Clutter, Declutter, and Mental Health

By: Nick Ma

Did you know January is National Get Organized Month? Nick walks us through its origins, the kinds of clutter, how to declutter, and how it all relates to mental health.

Content warning: decluttering, clutter

Origins

The National Association of Professional Organizers (NAPO) came up with the idea of “National Get Organized Month” in 2005 to promote the hiring of professional organizers. In most cases, hiring a professional organizer is not something an individual needs, but we can all benefit from having a clean, organized space to help clear up some of anxiety and stress.

Clutter and Mental Health

Having less clutter is about freeing up space to be more productive so we focus on living a balanced life.

Scientists have long studied the effects of clutter on our mental state. There is ample research correlating stress with clutter. A great article from Psychology Today highlights some key points.

Why does mess lead to so much stress?

  1. Clutter bombards our minds with excessive stimuli (visual, olfactory, tactile), causing our senses to work overtime on stimuli that aren’t necessary or important.
  2. Clutter distracts us by drawing our attention away from what our focus should be on.

## Problem to work on
In the clutter article above, which organization came up with the idea of National Get Organized Month, and in what year?

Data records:
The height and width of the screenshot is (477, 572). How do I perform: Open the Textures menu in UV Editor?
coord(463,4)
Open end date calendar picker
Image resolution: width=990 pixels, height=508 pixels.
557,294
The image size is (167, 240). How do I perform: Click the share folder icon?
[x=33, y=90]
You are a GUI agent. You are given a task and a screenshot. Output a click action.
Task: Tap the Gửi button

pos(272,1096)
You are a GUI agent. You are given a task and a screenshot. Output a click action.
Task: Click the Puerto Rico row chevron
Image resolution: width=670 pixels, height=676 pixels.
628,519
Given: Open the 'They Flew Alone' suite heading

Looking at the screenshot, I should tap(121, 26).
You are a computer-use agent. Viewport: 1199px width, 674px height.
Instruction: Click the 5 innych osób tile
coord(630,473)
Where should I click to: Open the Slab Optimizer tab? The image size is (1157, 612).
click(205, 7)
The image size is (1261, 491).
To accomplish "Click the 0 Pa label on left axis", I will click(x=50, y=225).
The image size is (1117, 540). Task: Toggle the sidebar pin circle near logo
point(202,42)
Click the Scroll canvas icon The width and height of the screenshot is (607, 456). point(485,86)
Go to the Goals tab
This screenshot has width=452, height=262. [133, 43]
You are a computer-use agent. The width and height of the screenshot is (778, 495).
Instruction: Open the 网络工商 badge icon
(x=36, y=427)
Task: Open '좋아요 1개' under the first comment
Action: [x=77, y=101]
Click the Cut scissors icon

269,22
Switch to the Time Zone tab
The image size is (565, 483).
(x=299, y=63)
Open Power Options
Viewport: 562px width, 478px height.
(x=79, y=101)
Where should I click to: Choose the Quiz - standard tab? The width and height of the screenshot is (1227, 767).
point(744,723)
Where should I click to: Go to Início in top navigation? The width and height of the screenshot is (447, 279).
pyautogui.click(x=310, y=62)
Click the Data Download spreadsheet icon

## Output
The National Association of Professional Organizers (NAPO), in 2005.